After a little hunting around, I became “world wide chief scientist” for a pretty large software development organization, with offices around the world. Officially, I was responsible for all software products. In practice, I was only responsible for the exciting “next generation” ones. This gave me another great technical refuge, where instead of speaking to real clients I spent most of my time surrounded by senior technical people from our various offices forming a mutual admiration society.
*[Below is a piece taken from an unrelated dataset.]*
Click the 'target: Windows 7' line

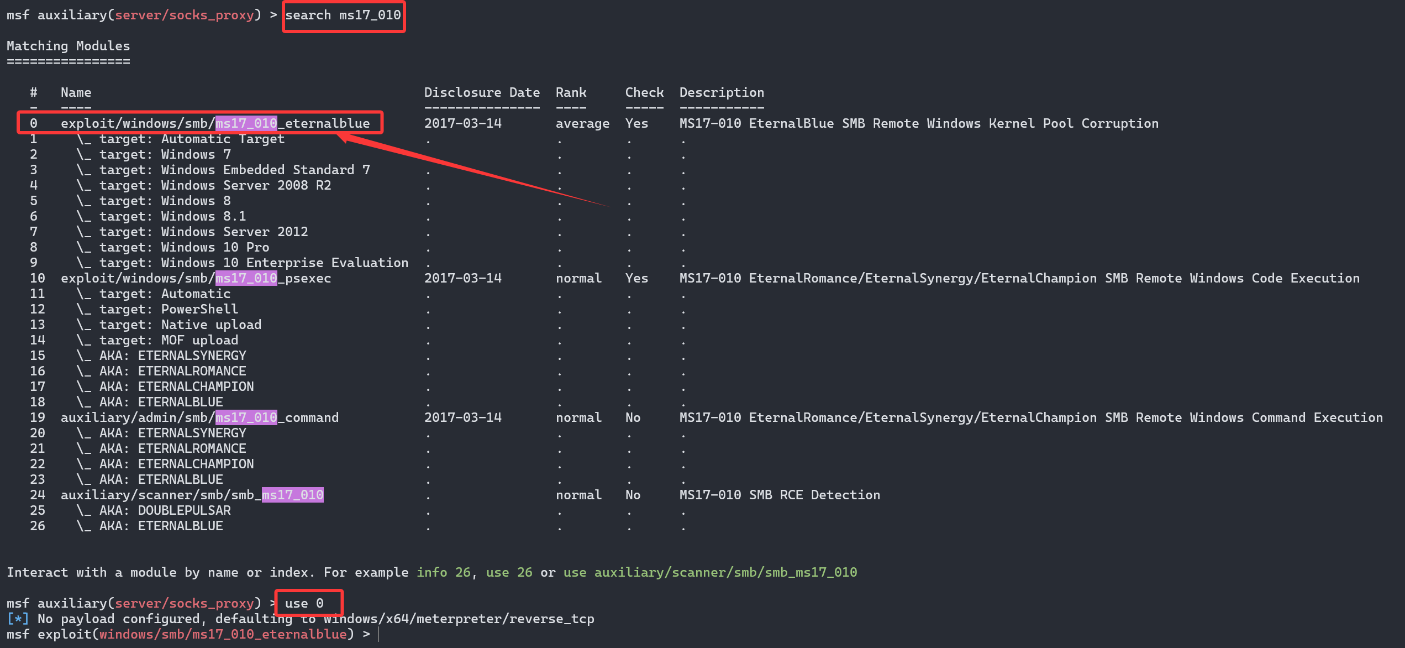tap(165, 154)
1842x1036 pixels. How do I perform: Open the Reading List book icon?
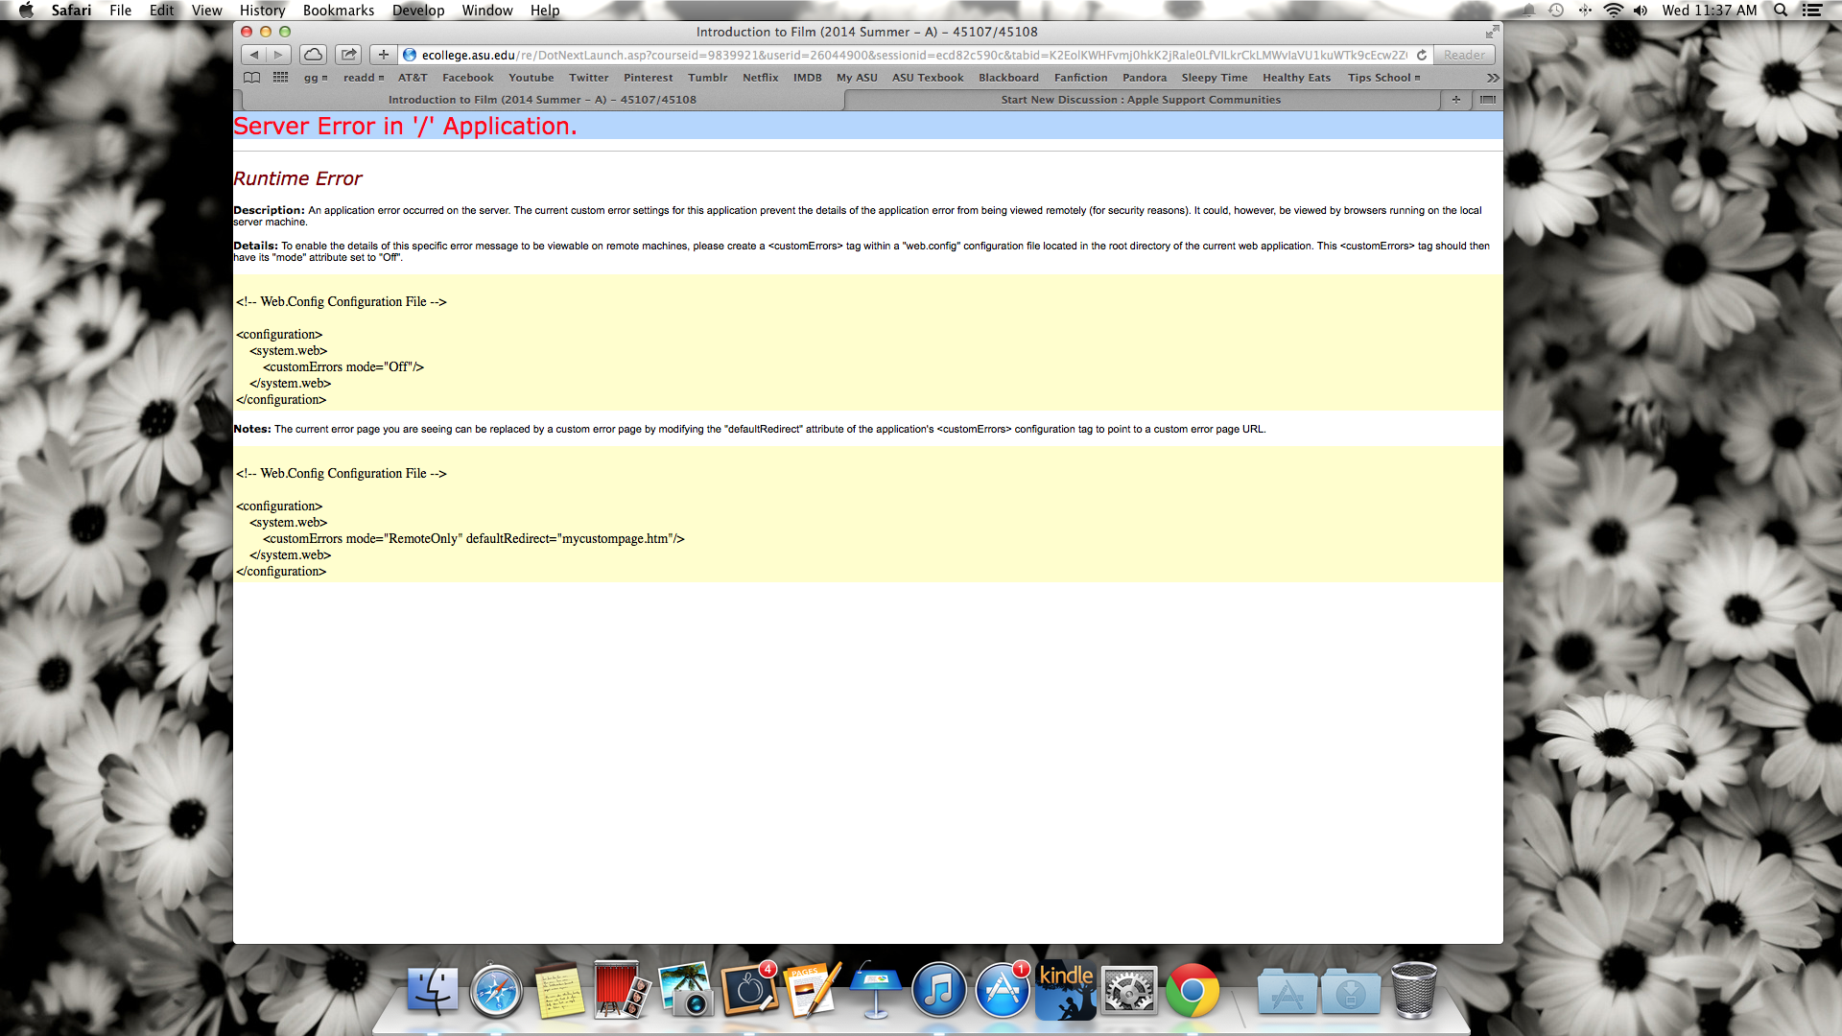(251, 78)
To be honest, this was a quite different kind of company from my previous employers, since the chief executive himself was deeply involved in ensuring developers had “clear focus” throughout their work. He made sure we had a unambiguous and unwavering requirements up front, then gave us four years to deliver a system matching them. During that four years we only had one business meeting involving anybody outside the development team, and that was to discuss salary reviews. As far as we were concerned, requirements were fixed, and now we could remain focused on real software development without any outside interference or moving goalposts (as we called unwanted requirements changes).
We had no uncertainties. We “got on with it” and delivered on exactly what he wanted. The chief executive was delighted. Here, we felt, was a “smart suit”. He knew what he wanted, expressed it clearly, and provided an isolated environment where we could deliver on our promise. He boasted at conferences about how great our development process was, and what a great job my team had done. We were heroes.
The downfall came a couple of years later, when it slowly dawned on that that although we had faithfully delivered precisely the product the chief executive has asked for, hardly any customers actually bought it. We produced something without mess or uncertainty, and nobody wanted it.
We had assumed that development was about pinning down requirements up front, and delivering whatever those requirements dictated would lead to success. We hadn't worried about whether or not those requirements were relevant to the target market. We has assumed that “if you build it, they will come”. Well, they stayed away.
My painful lesson from this experience was that a “pinned down” requirements specification doesn't make your worries go away.